Friday, February 11, 2011

“When Red Cross arrived, I realized we weren’t in this alone.”

SoYeon Lee came to the U.S. in 2004 from her home in India to attend college in Ohio. After receiving her degree, she took a job with a financial research firm in New York and an apartment in upper Manhattan with her younger sister, SaRang. With a job in a down economy, SaRang in graduate school at Teachers College and an apartment they liked, SoYeon felt that she and her sister “Really had it together and were off to a good start as young adults.” The last thing she expected was to be displaced by a fire.

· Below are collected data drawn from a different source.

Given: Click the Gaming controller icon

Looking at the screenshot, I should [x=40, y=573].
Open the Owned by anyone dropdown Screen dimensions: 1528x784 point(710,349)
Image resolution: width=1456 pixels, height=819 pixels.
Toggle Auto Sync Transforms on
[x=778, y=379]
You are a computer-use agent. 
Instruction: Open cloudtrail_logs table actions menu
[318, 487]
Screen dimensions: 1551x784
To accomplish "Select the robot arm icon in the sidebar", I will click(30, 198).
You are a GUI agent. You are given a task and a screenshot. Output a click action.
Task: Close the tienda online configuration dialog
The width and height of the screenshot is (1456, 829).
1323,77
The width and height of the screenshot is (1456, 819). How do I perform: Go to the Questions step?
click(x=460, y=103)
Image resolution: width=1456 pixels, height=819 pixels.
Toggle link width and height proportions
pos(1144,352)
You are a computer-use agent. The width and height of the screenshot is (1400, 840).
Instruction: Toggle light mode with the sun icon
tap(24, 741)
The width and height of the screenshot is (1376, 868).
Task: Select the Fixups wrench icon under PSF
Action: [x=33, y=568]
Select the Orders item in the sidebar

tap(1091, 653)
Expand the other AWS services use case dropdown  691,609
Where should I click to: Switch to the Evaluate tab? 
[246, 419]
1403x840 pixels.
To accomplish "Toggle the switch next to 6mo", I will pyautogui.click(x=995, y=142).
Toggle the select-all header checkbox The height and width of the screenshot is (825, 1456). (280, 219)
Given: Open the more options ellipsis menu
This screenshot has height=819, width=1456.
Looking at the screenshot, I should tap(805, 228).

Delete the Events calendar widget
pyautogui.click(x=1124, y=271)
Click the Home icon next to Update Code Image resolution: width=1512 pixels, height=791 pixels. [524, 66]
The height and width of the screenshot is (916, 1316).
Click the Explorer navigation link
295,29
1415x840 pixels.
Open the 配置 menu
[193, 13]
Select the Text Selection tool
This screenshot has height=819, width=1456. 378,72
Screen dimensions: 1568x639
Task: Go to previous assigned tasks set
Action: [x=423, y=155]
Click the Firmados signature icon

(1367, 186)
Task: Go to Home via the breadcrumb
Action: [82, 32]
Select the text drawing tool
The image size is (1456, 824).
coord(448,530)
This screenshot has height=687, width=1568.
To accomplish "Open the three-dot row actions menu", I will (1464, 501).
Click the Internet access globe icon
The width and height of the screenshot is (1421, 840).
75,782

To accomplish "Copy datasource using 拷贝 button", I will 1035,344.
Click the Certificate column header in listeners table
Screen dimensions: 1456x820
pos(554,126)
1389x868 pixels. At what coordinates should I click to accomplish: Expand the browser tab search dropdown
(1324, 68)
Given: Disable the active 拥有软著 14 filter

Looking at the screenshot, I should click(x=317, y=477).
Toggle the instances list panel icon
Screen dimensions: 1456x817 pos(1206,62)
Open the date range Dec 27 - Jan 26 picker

But that’s exactly what happened one frigid winter night in the middle of one of the coldest, snowiest winters on record in New York City. SoYeon, SaRang and a friend from out of town were up late talking, and got to bed around 1 a.m. SaRang, however, was unable to sleep; she thought she smelled something she described as “toxic.” At 3:30 a.m. she rose from bed, opened the apartment door and was greeted by a wall of smoke in the hallway. SaRang immediately woke SoYeon and their friend, told them to put on their coats and boots, and hustled them down the fire escape. As they clambered down four flights to safety in the biting night air, they knocked on neighbors’ windows to alert them to the danger.

Firefighters soon arrived. SoYeon, SaRang, their friend and neighbors tried to keep their spirits up as they watched the blaze being extinguished. Soon, two Red Cross relief workers drove up, ready to provide comfort and assistance. “When Red Cross arrived, I realized we weren’t in this alone,” said SoYeon. “It was great knowing that support is there for you when you’re feeling so lost.”

Red Cross deemed the apartment uninhabitable due to fire and water damage. (The blaze had started in the unit directly below SoYeon’s.) SoYeon didn’t know her rights as a tenant in the aftermath of the fire—what the landlord was obligated to take care of and what she and her sister needed to do. “The Red Cross answered those questions,” she said. “We survived the fire, that’s one phase. But so much more comes after the fire.”

SoYeon and SaRang received on-the-spot emergency financial assistance from the Red Cross to replace burned clothing and to buy food. Later that week, SoYeon visited Chapter headquarters, where she met with a Red Cross caseworker who provided further information and support. “More important than anything is the information we received,” she said. “Learning our rights in this situation means more than money.”

SoYeon Lee, from Manhattan

1 comment:

  1. Wow. I never knew Red Cross provided assistance in this manner. I always thought they provided aid abroad, but it's amazing to know they provide domestically as well. Great story.